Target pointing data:
╭──

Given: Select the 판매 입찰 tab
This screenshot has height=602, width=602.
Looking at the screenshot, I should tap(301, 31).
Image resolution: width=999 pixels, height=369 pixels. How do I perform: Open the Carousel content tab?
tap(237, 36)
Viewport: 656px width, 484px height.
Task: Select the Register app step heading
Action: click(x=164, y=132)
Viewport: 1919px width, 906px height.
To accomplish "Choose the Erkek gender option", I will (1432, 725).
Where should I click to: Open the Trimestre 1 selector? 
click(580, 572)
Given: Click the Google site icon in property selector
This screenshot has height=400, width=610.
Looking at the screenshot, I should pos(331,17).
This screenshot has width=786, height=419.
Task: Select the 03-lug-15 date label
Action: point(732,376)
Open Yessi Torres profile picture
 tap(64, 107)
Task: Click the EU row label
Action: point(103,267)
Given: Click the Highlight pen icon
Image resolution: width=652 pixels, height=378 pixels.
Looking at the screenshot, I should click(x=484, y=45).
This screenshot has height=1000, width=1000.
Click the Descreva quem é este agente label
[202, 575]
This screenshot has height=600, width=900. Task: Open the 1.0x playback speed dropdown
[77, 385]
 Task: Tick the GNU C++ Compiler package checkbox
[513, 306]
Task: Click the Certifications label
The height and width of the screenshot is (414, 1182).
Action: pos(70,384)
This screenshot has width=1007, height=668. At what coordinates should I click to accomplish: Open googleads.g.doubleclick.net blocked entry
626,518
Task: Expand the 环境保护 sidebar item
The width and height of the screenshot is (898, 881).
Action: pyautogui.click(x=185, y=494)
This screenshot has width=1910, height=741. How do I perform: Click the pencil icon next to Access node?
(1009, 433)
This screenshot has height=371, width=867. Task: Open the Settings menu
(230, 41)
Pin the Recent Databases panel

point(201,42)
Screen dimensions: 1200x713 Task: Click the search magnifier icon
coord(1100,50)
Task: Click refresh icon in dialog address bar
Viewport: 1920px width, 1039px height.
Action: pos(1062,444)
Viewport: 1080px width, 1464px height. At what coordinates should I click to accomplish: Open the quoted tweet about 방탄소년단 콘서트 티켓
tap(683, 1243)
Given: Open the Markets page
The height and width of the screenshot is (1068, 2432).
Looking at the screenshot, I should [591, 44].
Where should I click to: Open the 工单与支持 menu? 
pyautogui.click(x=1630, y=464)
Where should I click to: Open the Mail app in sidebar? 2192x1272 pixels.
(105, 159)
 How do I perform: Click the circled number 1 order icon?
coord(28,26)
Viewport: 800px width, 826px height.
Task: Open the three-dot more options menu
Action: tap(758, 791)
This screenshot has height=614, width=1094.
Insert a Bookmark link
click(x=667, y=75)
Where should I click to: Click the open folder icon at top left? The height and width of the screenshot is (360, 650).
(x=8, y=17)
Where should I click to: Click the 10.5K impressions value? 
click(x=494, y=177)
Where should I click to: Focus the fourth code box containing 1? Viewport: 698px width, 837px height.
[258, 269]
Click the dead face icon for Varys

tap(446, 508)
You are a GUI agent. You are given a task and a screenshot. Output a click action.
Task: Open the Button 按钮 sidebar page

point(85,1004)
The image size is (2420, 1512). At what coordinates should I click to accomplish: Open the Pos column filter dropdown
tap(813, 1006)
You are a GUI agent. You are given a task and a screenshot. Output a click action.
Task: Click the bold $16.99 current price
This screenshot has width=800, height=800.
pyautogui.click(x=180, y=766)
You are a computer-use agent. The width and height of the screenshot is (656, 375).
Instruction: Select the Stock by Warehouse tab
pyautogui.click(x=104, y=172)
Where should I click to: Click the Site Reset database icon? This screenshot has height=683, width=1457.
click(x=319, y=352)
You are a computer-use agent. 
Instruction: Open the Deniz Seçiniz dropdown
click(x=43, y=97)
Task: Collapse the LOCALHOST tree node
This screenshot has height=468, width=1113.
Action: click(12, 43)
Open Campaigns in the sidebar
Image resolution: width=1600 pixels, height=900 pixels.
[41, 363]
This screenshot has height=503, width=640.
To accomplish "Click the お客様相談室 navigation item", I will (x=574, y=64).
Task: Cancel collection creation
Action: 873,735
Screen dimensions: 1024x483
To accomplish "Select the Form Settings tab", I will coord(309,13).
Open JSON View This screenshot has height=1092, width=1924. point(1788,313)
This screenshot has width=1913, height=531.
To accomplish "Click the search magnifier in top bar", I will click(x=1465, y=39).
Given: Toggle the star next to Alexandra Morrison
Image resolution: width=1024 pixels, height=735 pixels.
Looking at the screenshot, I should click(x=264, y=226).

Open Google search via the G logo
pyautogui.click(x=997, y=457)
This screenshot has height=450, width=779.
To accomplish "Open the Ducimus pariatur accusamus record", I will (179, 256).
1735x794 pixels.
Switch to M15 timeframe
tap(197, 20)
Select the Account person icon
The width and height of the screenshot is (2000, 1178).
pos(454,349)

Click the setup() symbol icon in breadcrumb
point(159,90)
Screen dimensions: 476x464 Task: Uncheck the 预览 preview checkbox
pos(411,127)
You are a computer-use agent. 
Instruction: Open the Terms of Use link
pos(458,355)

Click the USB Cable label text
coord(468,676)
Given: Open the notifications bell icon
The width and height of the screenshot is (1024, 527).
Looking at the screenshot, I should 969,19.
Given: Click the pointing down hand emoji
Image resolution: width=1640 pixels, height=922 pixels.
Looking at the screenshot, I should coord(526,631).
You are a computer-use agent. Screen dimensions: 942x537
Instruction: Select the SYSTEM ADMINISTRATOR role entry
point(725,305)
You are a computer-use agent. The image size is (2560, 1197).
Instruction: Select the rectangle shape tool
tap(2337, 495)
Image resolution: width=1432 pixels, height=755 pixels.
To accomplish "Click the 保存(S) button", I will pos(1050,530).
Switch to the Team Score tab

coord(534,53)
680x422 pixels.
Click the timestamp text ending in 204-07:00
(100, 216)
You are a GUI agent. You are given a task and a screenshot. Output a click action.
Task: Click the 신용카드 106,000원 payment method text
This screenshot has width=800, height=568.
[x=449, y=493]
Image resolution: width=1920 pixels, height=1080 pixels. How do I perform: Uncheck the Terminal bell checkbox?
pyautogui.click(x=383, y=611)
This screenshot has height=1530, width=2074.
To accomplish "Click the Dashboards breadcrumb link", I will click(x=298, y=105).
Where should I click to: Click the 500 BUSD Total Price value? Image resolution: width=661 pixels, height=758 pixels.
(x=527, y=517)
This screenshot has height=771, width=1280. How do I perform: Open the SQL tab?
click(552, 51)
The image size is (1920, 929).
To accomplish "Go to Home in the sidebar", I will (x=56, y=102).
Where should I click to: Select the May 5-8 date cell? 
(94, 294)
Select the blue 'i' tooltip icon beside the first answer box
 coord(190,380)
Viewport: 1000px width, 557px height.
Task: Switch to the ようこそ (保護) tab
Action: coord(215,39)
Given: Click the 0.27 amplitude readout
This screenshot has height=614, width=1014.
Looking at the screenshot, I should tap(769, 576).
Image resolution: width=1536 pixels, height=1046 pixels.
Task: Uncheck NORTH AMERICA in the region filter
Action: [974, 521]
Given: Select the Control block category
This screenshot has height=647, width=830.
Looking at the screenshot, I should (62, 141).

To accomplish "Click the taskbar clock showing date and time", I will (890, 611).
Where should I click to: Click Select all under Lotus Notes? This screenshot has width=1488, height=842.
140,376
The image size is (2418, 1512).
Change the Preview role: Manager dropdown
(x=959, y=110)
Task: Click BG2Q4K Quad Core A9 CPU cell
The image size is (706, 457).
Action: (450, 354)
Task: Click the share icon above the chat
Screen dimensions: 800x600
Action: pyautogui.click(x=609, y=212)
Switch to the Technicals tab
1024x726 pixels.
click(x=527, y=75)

╰──

# DIRECTIVE:
Swap "Where should I click to" for "Where do I click to" everywhere it occurs in the records, and reproduce them with nothing else changed.

# EXERCISE ANSWER:
Given: Select the 판매 입찰 tab
This screenshot has height=602, width=602.
Looking at the screenshot, I should tap(301, 31).
Image resolution: width=999 pixels, height=369 pixels. How do I perform: Open the Carousel content tab?
tap(237, 36)
Viewport: 656px width, 484px height.
Task: Select the Register app step heading
Action: click(x=164, y=132)
Viewport: 1919px width, 906px height.
To accomplish "Choose the Erkek gender option", I will (1432, 725).
Where do I click to: Open the Trimestre 1 selector? 
click(580, 572)
Given: Click the Google site icon in property selector
This screenshot has height=400, width=610.
Looking at the screenshot, I should pos(331,17).
This screenshot has width=786, height=419.
Task: Select the 03-lug-15 date label
Action: point(732,376)
Open Yessi Torres profile picture
 tap(64, 107)
Task: Click the EU row label
Action: point(103,267)
Given: Click the Highlight pen icon
Image resolution: width=652 pixels, height=378 pixels.
Looking at the screenshot, I should click(x=484, y=45).
This screenshot has height=1000, width=1000.
Click the Descreva quem é este agente label
[202, 575]
This screenshot has height=600, width=900. Task: Open the 1.0x playback speed dropdown
[77, 385]
 Task: Tick the GNU C++ Compiler package checkbox
[513, 306]
Task: Click the Certifications label
The height and width of the screenshot is (414, 1182).
Action: pos(70,384)
This screenshot has width=1007, height=668. At what coordinates should I click to accomplish: Open googleads.g.doubleclick.net blocked entry
626,518
Task: Expand the 环境保护 sidebar item
The width and height of the screenshot is (898, 881).
Action: pyautogui.click(x=185, y=494)
This screenshot has width=1910, height=741. How do I perform: Click the pencil icon next to Access node?
(1009, 433)
This screenshot has height=371, width=867. Task: Open the Settings menu
(230, 41)
Pin the Recent Databases panel

point(201,42)
Screen dimensions: 1200x713 Task: Click the search magnifier icon
coord(1100,50)
Task: Click refresh icon in dialog address bar
Viewport: 1920px width, 1039px height.
Action: pos(1062,444)
Viewport: 1080px width, 1464px height. At what coordinates should I click to accomplish: Open the quoted tweet about 방탄소년단 콘서트 티켓
tap(683, 1243)
Given: Open the Markets page
The height and width of the screenshot is (1068, 2432).
Looking at the screenshot, I should [591, 44].
Where do I click to: Open the 工单与支持 menu? 
pyautogui.click(x=1630, y=464)
Where do I click to: Open the Mail app in sidebar? 2192x1272 pixels.
(105, 159)
 How do I perform: Click the circled number 1 order icon?
coord(28,26)
Viewport: 800px width, 826px height.
Task: Open the three-dot more options menu
Action: tap(758, 791)
This screenshot has height=614, width=1094.
Insert a Bookmark link
click(x=667, y=75)
Where do I click to: Click the open folder icon at top left? The height and width of the screenshot is (360, 650).
(x=8, y=17)
Where do I click to: Click the 10.5K impressions value? 
click(x=494, y=177)
Where do I click to: Focus the fourth code box containing 1? Viewport: 698px width, 837px height.
[258, 269]
Click the dead face icon for Varys

tap(446, 508)
You are a GUI agent. You are given a task and a screenshot. Output a click action.
Task: Open the Button 按钮 sidebar page

point(85,1004)
The image size is (2420, 1512). At what coordinates should I click to accomplish: Open the Pos column filter dropdown
tap(813, 1006)
You are a GUI agent. You are given a task and a screenshot. Output a click action.
Task: Click the bold $16.99 current price
This screenshot has width=800, height=800.
pyautogui.click(x=180, y=766)
You are a computer-use agent. The width and height of the screenshot is (656, 375).
Instruction: Select the Stock by Warehouse tab
pyautogui.click(x=104, y=172)
Where do I click to: Click the Site Reset database icon? This screenshot has height=683, width=1457.
click(x=319, y=352)
You are a computer-use agent. 
Instruction: Open the Deniz Seçiniz dropdown
click(x=43, y=97)
Task: Collapse the LOCALHOST tree node
This screenshot has height=468, width=1113.
Action: click(12, 43)
Open Campaigns in the sidebar
Image resolution: width=1600 pixels, height=900 pixels.
[41, 363]
This screenshot has height=503, width=640.
To accomplish "Click the お客様相談室 navigation item", I will (x=574, y=64).
Task: Cancel collection creation
Action: 873,735
Screen dimensions: 1024x483
To accomplish "Select the Form Settings tab", I will coord(309,13).
Open JSON View This screenshot has height=1092, width=1924. point(1788,313)
This screenshot has width=1913, height=531.
To accomplish "Click the search magnifier in top bar", I will click(x=1465, y=39).
Given: Toggle the star next to Alexandra Morrison
Image resolution: width=1024 pixels, height=735 pixels.
Looking at the screenshot, I should click(x=264, y=226).

Open Google search via the G logo
pyautogui.click(x=997, y=457)
This screenshot has height=450, width=779.
To accomplish "Open the Ducimus pariatur accusamus record", I will (179, 256).
1735x794 pixels.
Switch to M15 timeframe
tap(197, 20)
Select the Account person icon
The width and height of the screenshot is (2000, 1178).
pos(454,349)

Click the setup() symbol icon in breadcrumb
point(159,90)
Screen dimensions: 476x464 Task: Uncheck the 预览 preview checkbox
pos(411,127)
You are a computer-use agent. 
Instruction: Open the Terms of Use link
pos(458,355)

Click the USB Cable label text
coord(468,676)
Given: Open the notifications bell icon
The width and height of the screenshot is (1024, 527).
Looking at the screenshot, I should 969,19.
Given: Click the pointing down hand emoji
Image resolution: width=1640 pixels, height=922 pixels.
Looking at the screenshot, I should coord(526,631).
You are a computer-use agent. Screen dimensions: 942x537
Instruction: Select the SYSTEM ADMINISTRATOR role entry
point(725,305)
You are a computer-use agent. The image size is (2560, 1197).
Instruction: Select the rectangle shape tool
tap(2337, 495)
Image resolution: width=1432 pixels, height=755 pixels.
To accomplish "Click the 保存(S) button", I will pos(1050,530).
Switch to the Team Score tab

coord(534,53)
680x422 pixels.
Click the timestamp text ending in 204-07:00
(100, 216)
You are a GUI agent. You are given a task and a screenshot. Output a click action.
Task: Click the 신용카드 106,000원 payment method text
This screenshot has width=800, height=568.
[x=449, y=493]
Image resolution: width=1920 pixels, height=1080 pixels. How do I perform: Uncheck the Terminal bell checkbox?
pyautogui.click(x=383, y=611)
This screenshot has height=1530, width=2074.
To accomplish "Click the Dashboards breadcrumb link", I will click(x=298, y=105).
Where do I click to: Click the 500 BUSD Total Price value? Image resolution: width=661 pixels, height=758 pixels.
(x=527, y=517)
This screenshot has height=771, width=1280. How do I perform: Open the SQL tab?
click(552, 51)
The image size is (1920, 929).
To accomplish "Go to Home in the sidebar", I will (x=56, y=102).
Where do I click to: Select the May 5-8 date cell? 
(94, 294)
Select the blue 'i' tooltip icon beside the first answer box
 coord(190,380)
Viewport: 1000px width, 557px height.
Task: Switch to the ようこそ (保護) tab
Action: coord(215,39)
Given: Click the 0.27 amplitude readout
This screenshot has height=614, width=1014.
Looking at the screenshot, I should tap(769, 576).
Image resolution: width=1536 pixels, height=1046 pixels.
Task: Uncheck NORTH AMERICA in the region filter
Action: [974, 521]
Given: Select the Control block category
This screenshot has height=647, width=830.
Looking at the screenshot, I should (62, 141).

To accomplish "Click the taskbar clock showing date and time", I will (890, 611).
Where do I click to: Click Select all under Lotus Notes? This screenshot has width=1488, height=842.
140,376
The image size is (2418, 1512).
Change the Preview role: Manager dropdown
(x=959, y=110)
Task: Click BG2Q4K Quad Core A9 CPU cell
The image size is (706, 457).
Action: (450, 354)
Task: Click the share icon above the chat
Screen dimensions: 800x600
Action: pyautogui.click(x=609, y=212)
Switch to the Technicals tab
1024x726 pixels.
click(x=527, y=75)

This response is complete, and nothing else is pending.